*THE EXERCISE*.
Repeat all of the material below, swapping each "closet" for "wardrobe" and leaving everything else unchanged. Omit the pictures.

*DATA LINES*.
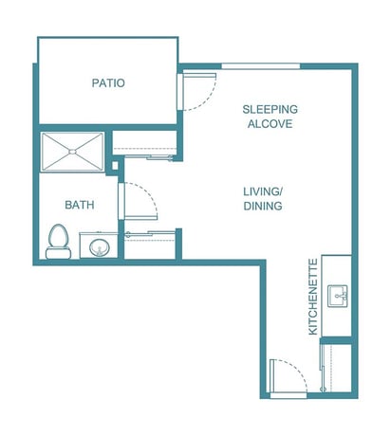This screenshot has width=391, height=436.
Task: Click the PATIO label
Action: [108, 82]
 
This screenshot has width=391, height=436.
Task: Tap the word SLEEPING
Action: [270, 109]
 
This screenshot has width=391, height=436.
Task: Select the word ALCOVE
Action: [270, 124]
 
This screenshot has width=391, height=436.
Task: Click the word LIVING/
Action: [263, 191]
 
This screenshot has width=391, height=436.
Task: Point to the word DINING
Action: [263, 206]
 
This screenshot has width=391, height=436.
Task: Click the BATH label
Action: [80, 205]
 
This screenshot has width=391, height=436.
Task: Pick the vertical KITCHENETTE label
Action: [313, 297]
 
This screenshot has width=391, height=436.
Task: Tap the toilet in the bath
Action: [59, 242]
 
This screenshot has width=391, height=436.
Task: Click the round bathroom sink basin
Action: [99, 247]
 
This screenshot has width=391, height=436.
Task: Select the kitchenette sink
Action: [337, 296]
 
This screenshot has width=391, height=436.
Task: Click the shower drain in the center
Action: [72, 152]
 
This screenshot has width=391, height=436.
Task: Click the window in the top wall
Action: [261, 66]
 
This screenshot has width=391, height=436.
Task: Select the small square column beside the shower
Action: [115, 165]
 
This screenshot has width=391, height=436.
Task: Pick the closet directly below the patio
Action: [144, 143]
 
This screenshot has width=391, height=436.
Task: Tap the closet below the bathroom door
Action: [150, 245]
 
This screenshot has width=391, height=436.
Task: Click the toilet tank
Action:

*RESPONSE*.
This screenshot has width=391, height=436.
Task: Click the PATIO label
Action: [108, 82]
 
This screenshot has width=391, height=436.
Task: Tap the word SLEEPING
Action: [270, 109]
 
This screenshot has width=391, height=436.
Task: Select the word ALCOVE
Action: [270, 124]
 
This screenshot has width=391, height=436.
Task: Click the word LIVING/
Action: [263, 191]
 
This screenshot has width=391, height=436.
Task: Point to the word DINING
Action: [263, 206]
 
This screenshot has width=391, height=436.
Task: Click the BATH label
Action: [80, 205]
 
This screenshot has width=391, height=436.
Task: Pick the vertical KITCHENETTE label
Action: [313, 297]
 
This screenshot has width=391, height=436.
Task: Tap the toilet in the bath
Action: [59, 242]
 
This screenshot has width=391, height=436.
Task: Click the round bathroom sink basin
Action: [99, 247]
 
This screenshot has width=391, height=436.
Task: Select the kitchenette sink
Action: [337, 296]
 
This screenshot has width=391, height=436.
Task: Click the shower drain in the center
Action: [72, 152]
 
This screenshot has width=391, height=436.
Task: Click the window in the top wall
Action: [261, 66]
 
This screenshot has width=391, height=436.
Task: Select the small square column beside the shower
Action: [115, 165]
 
This screenshot has width=391, height=436.
Task: Pick the wardrobe directly below the patio
Action: [144, 143]
 
This screenshot has width=391, height=436.
Task: Tap the wardrobe below the bathroom door
Action: [150, 245]
 
This screenshot has width=391, height=436.
Task: Click the toilet tank
Action:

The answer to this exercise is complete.